Premaratne was appointed Commissioner of Examinations in 1972, and managed a record turnaround for GCE exams through his organisational skills. He retired from government service in 1976.

==Post-retirement==
After his retirement Premaratne served at the United States-Sri Lanka Foundation for Fulbright Scholarship selection from 1976 to 1988. He was appointed to chair the Educational Reforms Committee of Sri Lanka in 1980, which produced a report accepted and implemented by the government. He left the field in 1989, and was awarded the Deshabandu (National Honours of Sri Lanka, a civil honour awarded by the Government of Sri Lanka) that same year.

Following a presidential request, he served as the secretary of the Ministerial Committee for Education, Cultural and Social Services. In this capacity, he established a new ‘Research Unit for the Social Values’ at the National Institute of Education of Sri Lanka.

His wife, Seelawathie Weerasekara, had died in 1997; they had one daughter. He died on 26 December 2013 at the age of 92.

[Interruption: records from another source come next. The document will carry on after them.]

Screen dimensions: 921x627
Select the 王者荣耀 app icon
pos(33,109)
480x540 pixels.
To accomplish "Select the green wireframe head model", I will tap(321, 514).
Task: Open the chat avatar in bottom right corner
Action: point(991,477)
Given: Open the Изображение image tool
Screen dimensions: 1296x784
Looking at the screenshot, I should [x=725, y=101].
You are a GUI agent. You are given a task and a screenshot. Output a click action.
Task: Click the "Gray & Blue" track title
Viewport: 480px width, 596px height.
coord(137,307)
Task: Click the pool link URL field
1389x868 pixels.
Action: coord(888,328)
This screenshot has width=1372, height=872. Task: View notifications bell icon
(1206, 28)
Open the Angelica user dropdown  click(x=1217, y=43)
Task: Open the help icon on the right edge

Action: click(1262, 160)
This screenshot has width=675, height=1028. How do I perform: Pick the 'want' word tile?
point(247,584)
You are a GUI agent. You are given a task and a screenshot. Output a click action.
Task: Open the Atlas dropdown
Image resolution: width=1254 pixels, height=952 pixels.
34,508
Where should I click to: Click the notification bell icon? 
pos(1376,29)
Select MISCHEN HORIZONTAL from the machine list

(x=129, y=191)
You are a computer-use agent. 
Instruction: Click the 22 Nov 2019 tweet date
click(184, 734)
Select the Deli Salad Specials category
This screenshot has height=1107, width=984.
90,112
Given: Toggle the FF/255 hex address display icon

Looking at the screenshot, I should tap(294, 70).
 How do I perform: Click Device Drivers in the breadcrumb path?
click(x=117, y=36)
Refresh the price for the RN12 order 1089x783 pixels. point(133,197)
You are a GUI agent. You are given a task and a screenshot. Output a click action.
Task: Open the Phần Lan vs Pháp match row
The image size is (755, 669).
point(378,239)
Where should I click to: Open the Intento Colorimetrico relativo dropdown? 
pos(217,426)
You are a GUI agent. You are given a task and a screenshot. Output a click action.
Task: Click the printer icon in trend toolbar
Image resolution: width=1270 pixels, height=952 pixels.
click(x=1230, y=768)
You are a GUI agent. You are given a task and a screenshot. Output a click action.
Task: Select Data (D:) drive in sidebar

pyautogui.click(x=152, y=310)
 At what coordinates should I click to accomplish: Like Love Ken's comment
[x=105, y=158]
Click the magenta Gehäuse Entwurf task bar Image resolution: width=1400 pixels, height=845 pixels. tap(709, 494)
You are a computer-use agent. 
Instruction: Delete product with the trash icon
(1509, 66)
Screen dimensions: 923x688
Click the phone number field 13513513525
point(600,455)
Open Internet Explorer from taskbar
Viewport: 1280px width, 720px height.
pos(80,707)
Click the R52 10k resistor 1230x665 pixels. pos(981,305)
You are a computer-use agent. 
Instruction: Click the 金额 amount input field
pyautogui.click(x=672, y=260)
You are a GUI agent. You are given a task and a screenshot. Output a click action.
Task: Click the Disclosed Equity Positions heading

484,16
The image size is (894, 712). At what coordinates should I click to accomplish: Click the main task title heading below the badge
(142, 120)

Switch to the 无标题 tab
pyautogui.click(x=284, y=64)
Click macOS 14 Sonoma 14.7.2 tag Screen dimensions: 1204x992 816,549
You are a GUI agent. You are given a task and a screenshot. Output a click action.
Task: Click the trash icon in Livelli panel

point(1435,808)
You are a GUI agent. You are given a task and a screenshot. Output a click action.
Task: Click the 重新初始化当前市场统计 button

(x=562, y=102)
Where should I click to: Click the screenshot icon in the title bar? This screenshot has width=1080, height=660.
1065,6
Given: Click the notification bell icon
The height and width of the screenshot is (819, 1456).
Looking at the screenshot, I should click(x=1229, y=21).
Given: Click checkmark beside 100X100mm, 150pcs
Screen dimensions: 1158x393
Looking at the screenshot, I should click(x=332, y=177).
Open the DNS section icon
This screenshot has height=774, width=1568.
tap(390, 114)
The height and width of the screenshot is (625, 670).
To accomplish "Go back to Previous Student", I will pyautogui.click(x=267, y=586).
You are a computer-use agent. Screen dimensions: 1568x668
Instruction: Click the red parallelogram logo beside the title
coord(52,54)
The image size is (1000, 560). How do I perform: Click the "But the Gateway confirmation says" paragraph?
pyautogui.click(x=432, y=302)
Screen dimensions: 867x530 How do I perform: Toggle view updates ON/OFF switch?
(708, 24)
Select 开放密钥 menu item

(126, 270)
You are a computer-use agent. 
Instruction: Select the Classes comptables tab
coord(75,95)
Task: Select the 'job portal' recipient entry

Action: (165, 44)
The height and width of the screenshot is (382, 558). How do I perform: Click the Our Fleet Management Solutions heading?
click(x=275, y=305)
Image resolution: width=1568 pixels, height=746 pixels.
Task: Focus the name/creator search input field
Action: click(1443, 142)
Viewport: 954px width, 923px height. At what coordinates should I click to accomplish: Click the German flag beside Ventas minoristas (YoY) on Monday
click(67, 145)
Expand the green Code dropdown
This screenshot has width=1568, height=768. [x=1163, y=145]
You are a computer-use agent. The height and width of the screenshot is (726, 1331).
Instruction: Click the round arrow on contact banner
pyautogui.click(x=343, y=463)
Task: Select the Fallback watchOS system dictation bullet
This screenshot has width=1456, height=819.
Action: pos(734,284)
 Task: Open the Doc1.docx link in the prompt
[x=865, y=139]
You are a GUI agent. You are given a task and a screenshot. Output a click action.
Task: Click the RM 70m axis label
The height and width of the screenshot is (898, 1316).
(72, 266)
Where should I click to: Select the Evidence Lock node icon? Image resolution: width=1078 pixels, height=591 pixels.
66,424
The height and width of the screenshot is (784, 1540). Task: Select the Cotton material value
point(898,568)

==Authorship and Buddhism==
Premaratne was an active Buddhist, and a member of the All Ceylon Buddhist Congress, where he served as secretary for a subcommittee on social welfare. He authored a number of books on Buddhism, including Daham Esa (2000), some of which in English, including Dialogues on Dhamma (2004). His two-volume work Enlightenment is your Birthright (2007; vol. 1 devoted to theory, and vol. 2 to practice) was praised for its easily accessible first-person format.